Lack of performance with nDisplay

On our side, we have an nDisplay configuration with 3 PCs, each rendering a FHD viewport with a 90° rotation: FV (front view), LV (left view), RV (right view). Without nDisplay, performance is satisfactory. With nDisplay, performance is at 45z on a simple level below the required 60 Hz. We are unable to achieve smooth rendering.

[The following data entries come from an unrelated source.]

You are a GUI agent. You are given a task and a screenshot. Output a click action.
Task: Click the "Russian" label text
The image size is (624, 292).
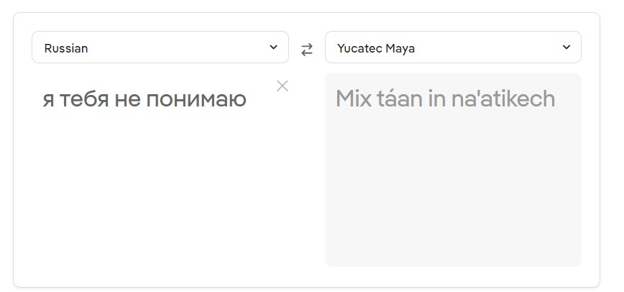coord(66,49)
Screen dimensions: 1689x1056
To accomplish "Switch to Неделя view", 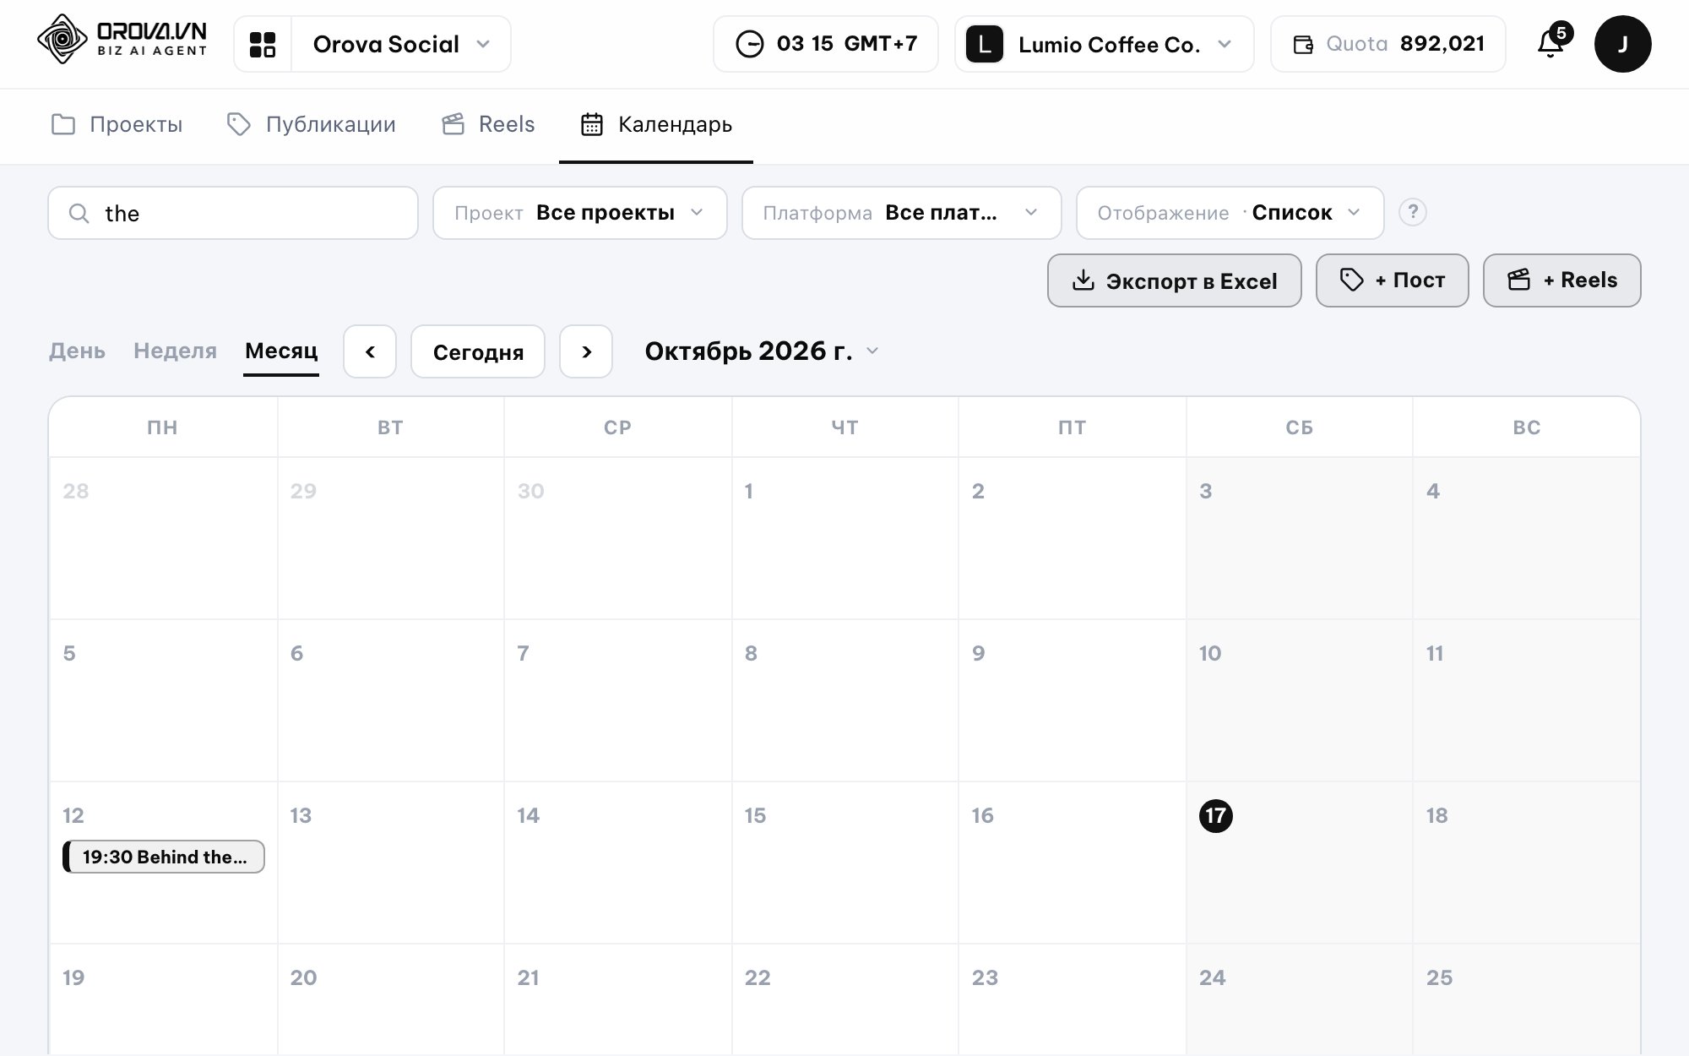I will coord(175,351).
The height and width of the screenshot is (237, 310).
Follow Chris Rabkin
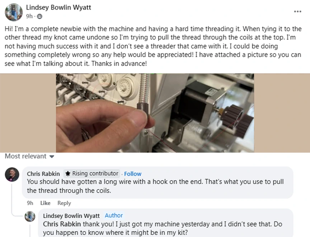(x=133, y=174)
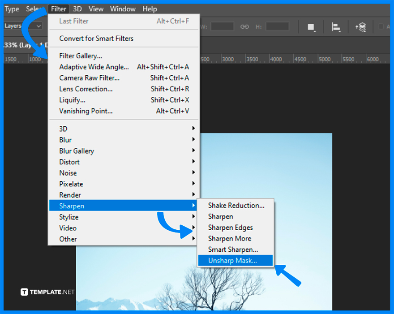Click the Template.net logo icon
Image resolution: width=394 pixels, height=314 pixels.
pos(24,292)
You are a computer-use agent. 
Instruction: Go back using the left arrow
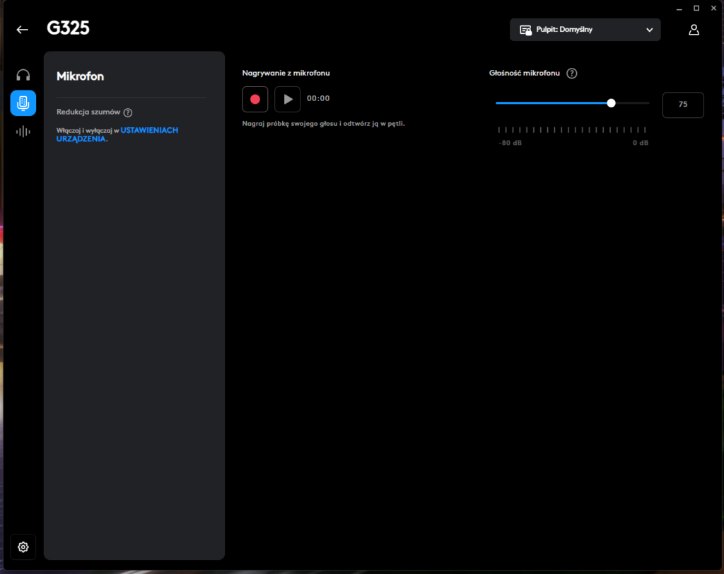click(23, 30)
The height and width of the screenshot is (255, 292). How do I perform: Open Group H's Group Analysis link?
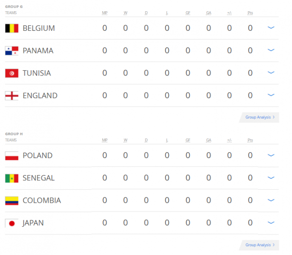pyautogui.click(x=259, y=245)
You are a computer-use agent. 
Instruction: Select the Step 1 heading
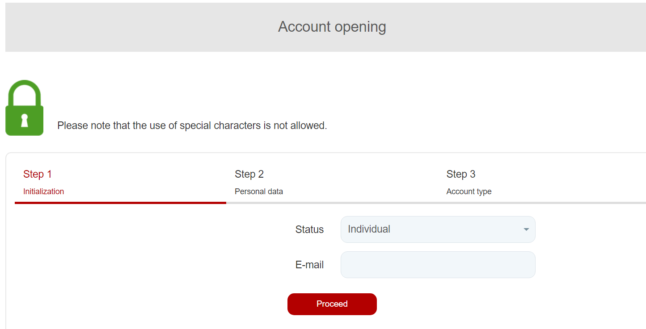click(x=38, y=174)
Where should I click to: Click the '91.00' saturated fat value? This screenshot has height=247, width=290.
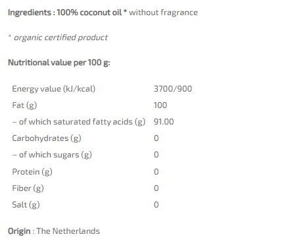164,122
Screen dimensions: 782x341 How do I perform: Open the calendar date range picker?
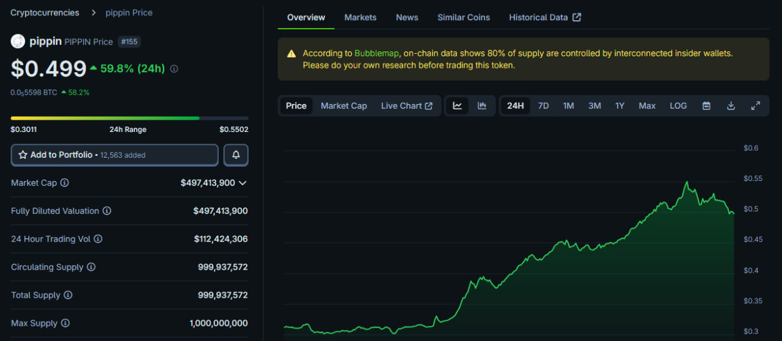tap(706, 106)
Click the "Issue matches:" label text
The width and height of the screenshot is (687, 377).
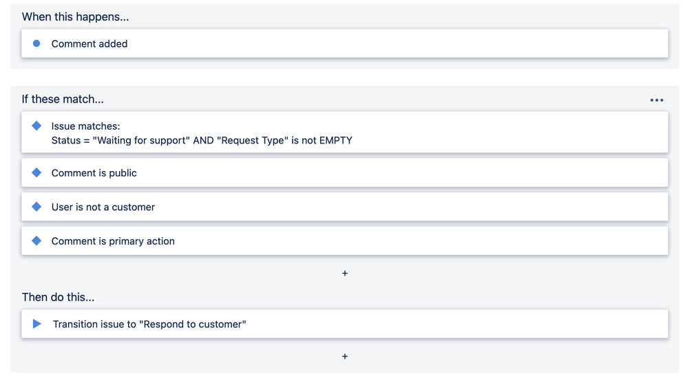point(85,126)
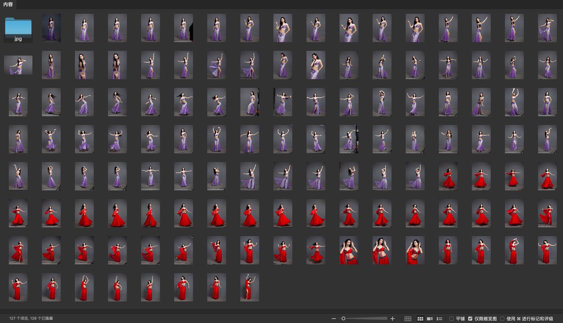Image resolution: width=563 pixels, height=323 pixels.
Task: Switch to thumbnails with details view
Action: click(x=430, y=319)

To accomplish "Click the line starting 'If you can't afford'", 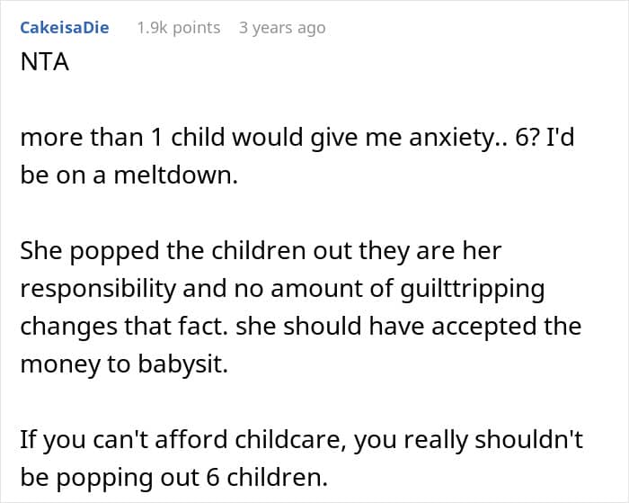I will (301, 439).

1/ We have captured 3 Unreal Insights traces for analysis and would appreciate your feedback regarding the various latencies. Could you share your insights? Our first analysis is:

  • VBlanks are regularly skipped, which is to be expected, but results in regular and substancious overhead. Particularly, we end up most of the time with around 4ms spent on the “skip VBlank” trace. Is this to be expected ? Can this overhead be reduced in any way ?
  • Is it possible to avoid the VSync ethernet sync while still keeping a sync for gamethread frame start/end ? While counter intuitive, it is something we would like to test out and see if a game loop sync is enough for our use case, allowing us to differ the work on frame sync optimization to later developments.
  • On a broader topic, we observe noticeable time spent on communication barriers between nodes and while it is relatively optimized for network communications, it is still a tight fit given the per-frame budget. Is there any guidelines or network parameterization that we should be aware of ?

2/ Regarding performance, could you confirm that the 90° rotation can be handled within the nDisplay cluster configuration rather than applying the rotation directly to the camera?

3/ Are there any guidelines or recommendations for optimal network settings (NIC parameters, etc.)?

4/ Note the bandwidth usedif about 1.2Mbits/s on the primary. On our side the payload of our data is 80 bytes/frame.

5/ when quitting the primary node, the secondary remains forever. I thought there was a handshake that handle the quit of each node of the cluster.

You can download here traces Insights and nDisplay configuration file: https://share.corys.fr/index.php/s/miFpp9mCFoJJkjH

[Attachment Removed]

Steps to Reproduce[Attachment Removed]

Hello Stephane, let me ask a few questions to help you out.

3 PCs, each rendering a FHD viewport with a 90° rotation: FV (front view), LV (left view), RV (right view). Without nDisplay, performance is satisfactory. With nDisplay, performance is at 45z on a simple level below the required 60 Hz.

What GPU and display hardware do you have? Are you using Quadro Sync\Quadro GPU or a consumer GeForce GPU?

VBlanks are regularly skipped, which is to be expected, but results in regular and substancious overhead. Particularly, we end up most of the time with around 4ms spent on the “skip VBlank” trace. Is this to be expected ? Can this overhead be reduced in any way ?

If your system is not genlocked and you running 3 monitors over ge force gpu, such behavior could be possible due to mismatch in monitor refresh rate phase.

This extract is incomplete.